Consegne:
1 - Trascrivi dall'articolo sulla maturità il passo che comincia con "Il tema dell'attendibilità" e finisce con "le voglia utilizzare.".
2 - Secondo l'articolo sulla maturità, che cosa costarono a Gentile le bocciature dei primi anni?
3 - Quali sono, secondo l'articolo sulla maturità, tutte le qualità dei candidati che la "maturità" voleva mettere in risalto?
───── Documento
Maturità, prove Invalsi e quei risultati divergenti

Come spiegare le discrepanze tra voti d'esame e punteggi ottenuti nelle prove Invalsi? Alcuni spunti di riflessione sull'attendibilità delle valutazioni finali della temuta maturità e sul loro "peso" al di fuori del contesto scolastico

Tiziana Pedrizzi

Il tema dell'attendibilità delle votazioni nelle  prove nazionali di esame non riguarda solo il mondo della scuola, ma, in generale, la società e anche il mondo produttivo. Sapere se le valutazioni in quelli che vengono molto pomposamente chiamati esami di Stato corrispondono alla realtà non è di poca importanza per chi le voglia utilizzare.

Una breve storia. I due nomi - esami di Stato e maturità - che sono stati nel tempo utilizzati per indicare l’esame finale della secondaria superiore corrispondono a due diverse ere della società italiana e della sua scuola. Esame di Stato era il nome voluto da Gentile per dare serietà ai titoli, essenzialmente liceali, che avrebbero dovuto garantire il bollino di appartenenza a una classe dirigente seriamente competente. E, infatti, nei primi anni ci fu un massacro di bocciature che costarono al povero Gentile la poltrona di ministro. Maturità invece è stata una ridefinizione di epoca democristiana in cui si voleva mettere in secondo piano l’aspetto “nozionistico” della prova, per sottolinearne l’aspetto di verifica delle qualità relazionali, generali e personali del candidati, la maturità appunto.
──────────
───── Estratto dati
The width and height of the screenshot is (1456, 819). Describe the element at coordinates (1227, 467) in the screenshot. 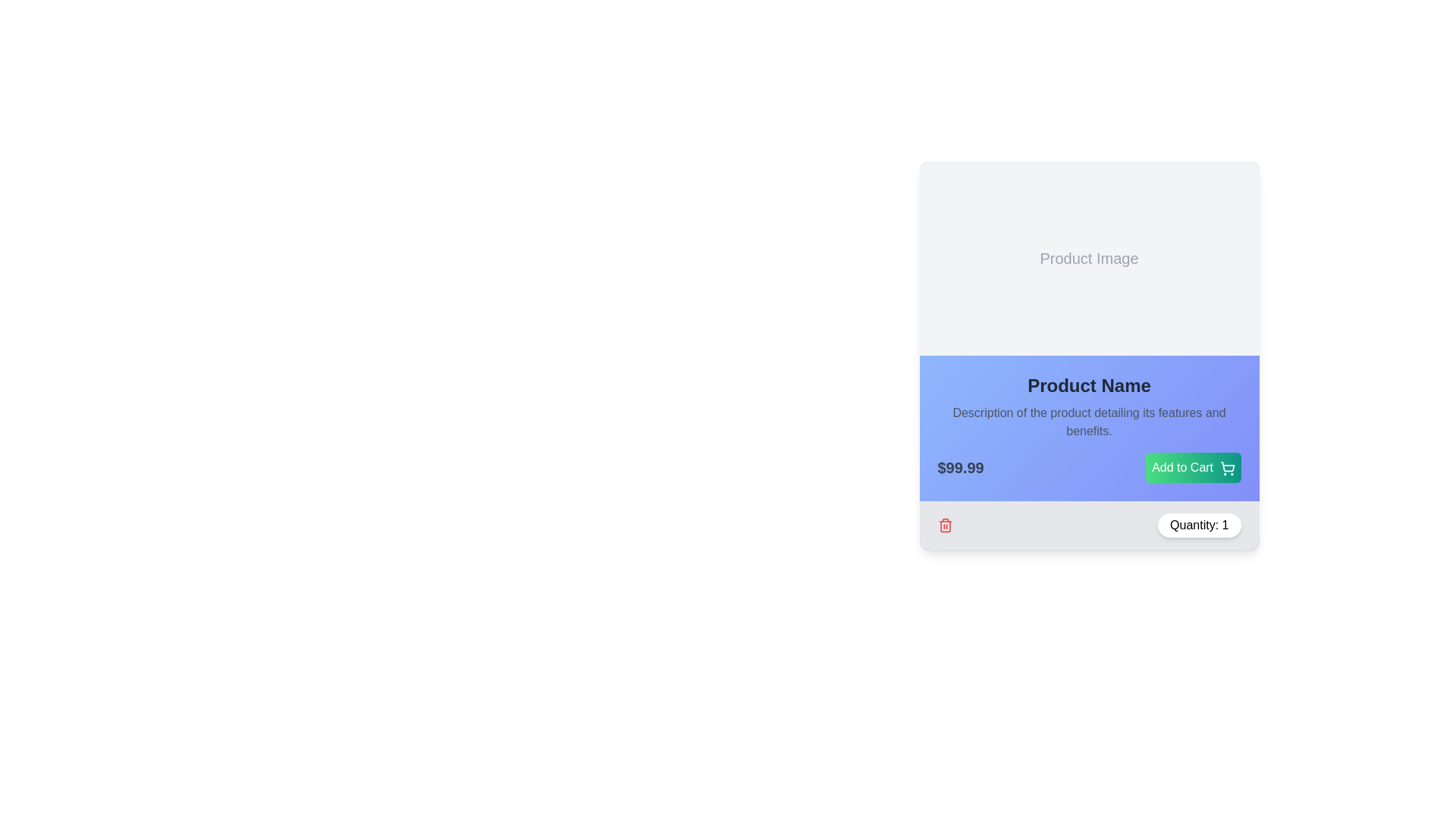

I see `the shopping cart icon integrated into the 'Add to Cart' button to initiate the add-to-cart action for the product` at that location.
──────────
Risposte:
1 -
Il tema dell'attendibilità delle votazioni nelle  prove nazionali di esame non riguarda solo il mondo della scuola, ma, in generale, la società e anche il mondo produttivo. Sapere se le valutazioni in quelli che vengono molto pomposamente chiamati esami di Stato corrispondono alla realtà non è di poca importanza per chi le voglia utilizzare.

2 - La poltrona di ministro.

3 - Relazionali, generali, personali